I recently read this with a friend who lost her son. I agree its beautifully written. Yet oh so sobering. A hard yet beautiful read.I am part way through *Heaven Is Here.* I have to say it was not a easy read. Even with reading her blog daily since before the accident. She is an incredible woman with such a story to share. I also think I would be undone loosing a child. After going through it with my parents. My brother was just about eight when he died due to an accident. My parents still say now 51 years later, that had they not had us little girls and a baby on the way. They would of never been able to move through grief as they did. Not that they did not grieve they did and badly. But there is still a big piece of life missing with my folks and each of us older girls. I also recall my Mom wanting to move away because the accident was near our home at the time. I recall one of our nuns at school, telling her. * No matter where you live you will always carry your son with you as your girls will their brother.* She was right.My parents still live there today. So it was and is one thing that taught us to say our * I love you's* daily and constantly for years. It also taught us early on the importance of family and extended family early on in life.I wish this book had been written years ago. Simply because it could of helped so many!

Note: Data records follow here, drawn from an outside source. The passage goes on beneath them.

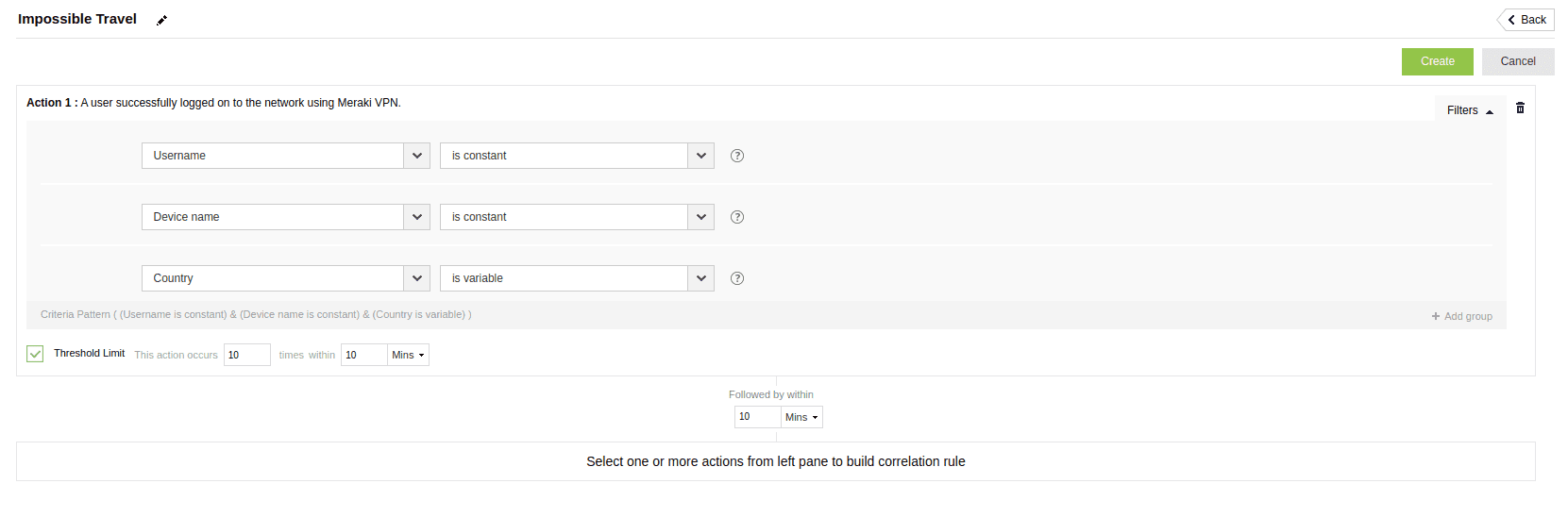Change the Username 'is constant' condition dropdown

(700, 156)
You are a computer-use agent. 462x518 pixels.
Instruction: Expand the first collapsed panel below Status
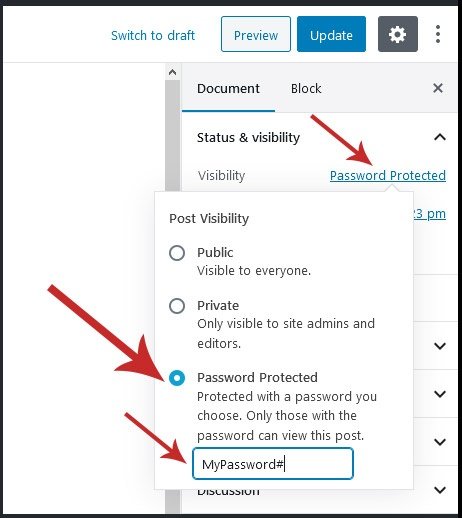(440, 346)
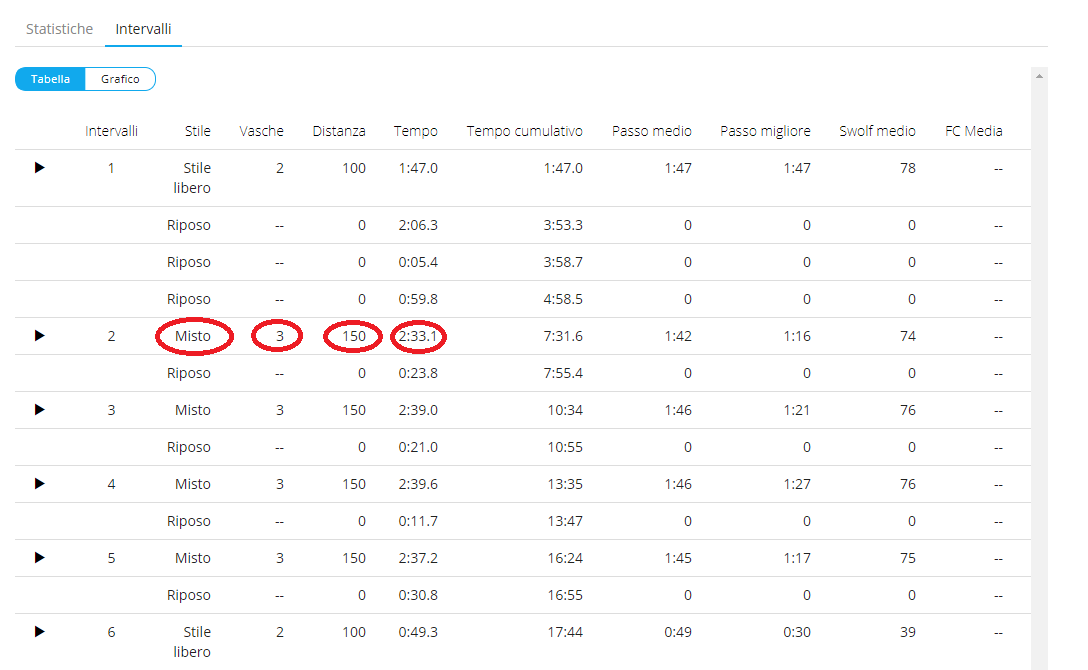Click circled time 2:33.1 in interval 2
1088x670 pixels.
point(418,337)
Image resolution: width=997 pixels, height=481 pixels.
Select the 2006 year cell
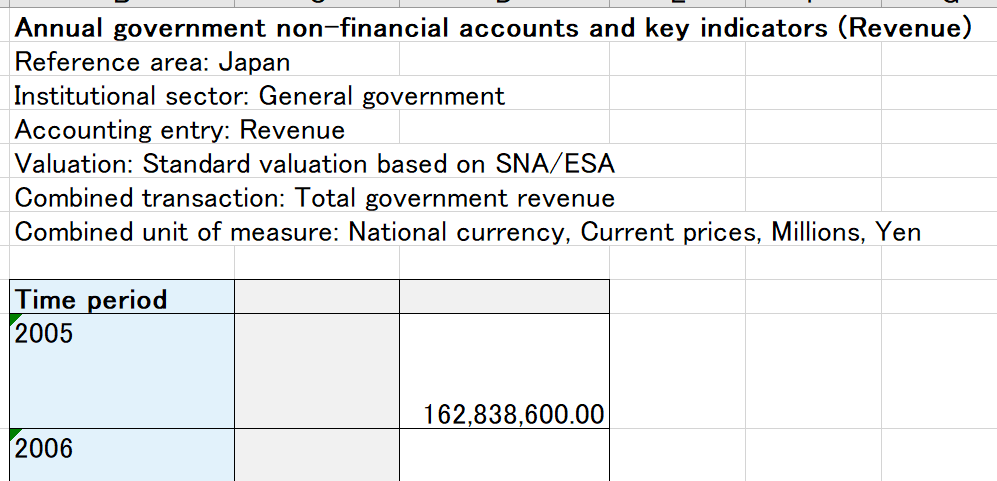(122, 455)
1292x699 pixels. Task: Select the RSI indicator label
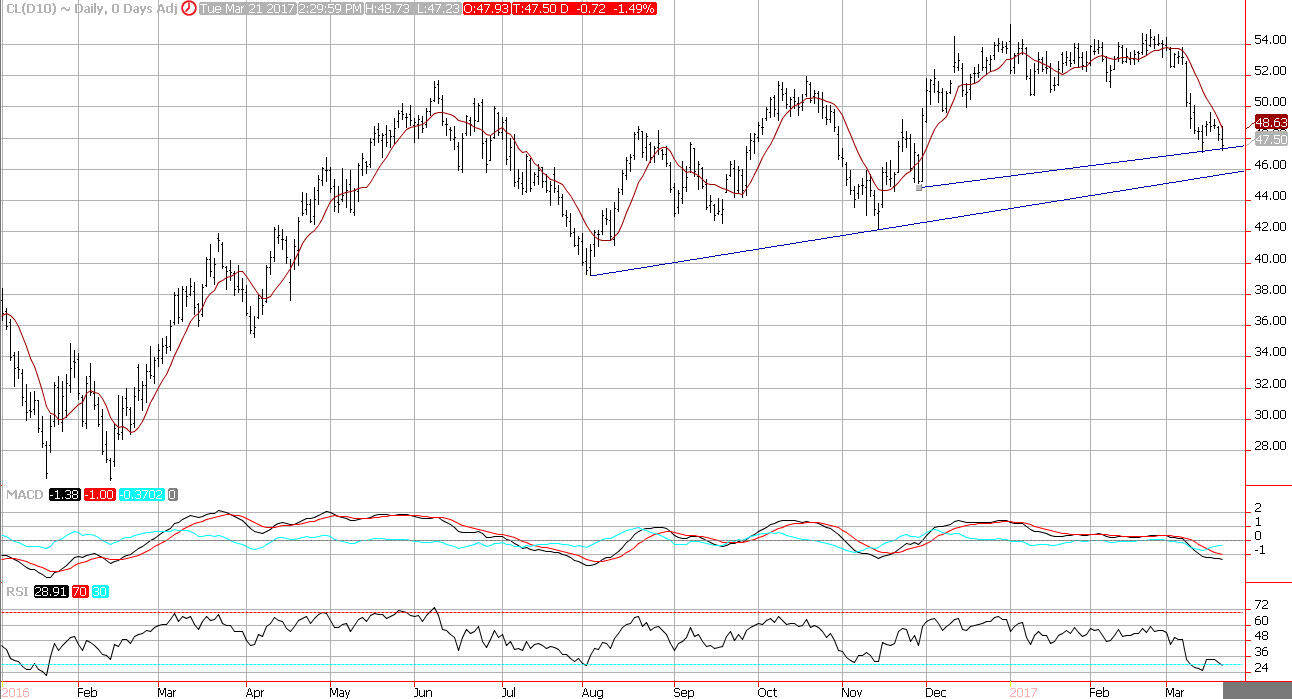click(x=16, y=592)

My husband lost his sister when he was a young boy of about ten. She was only just 18. Their family never recovered, and though his mother was the picture of strength I just don't know how she made it through everyday. I know a piece of her was forever gone and it was palpable. No one should have to ever go through this, it just isn't the natural order of things.My heart goes out to you. And to Sherry, for having lost her sibling too. It's unimaginable. xoxoxo
A while ago I vowed to keep my reading to more upbeat books after I realised what a sobering set books I had. I think this is one I may give a miss. How people drag themselves through life after the death of a child I cannot imagine. On a lighter note I have nearly finished "Buried in Clay" and I am enjoying it enormously.xx
This is not a book I've heard of but will look for it. I think any time we get to walk in another's shoes without going through it ourselves...we get the opportunity to share in that experience and heal the world a little more...!The least we can do is read and give reverence to the words, since the writer had to live through them.xoxo
I have not read this book, but did read her book about the loss of her husband. Boy did I relate.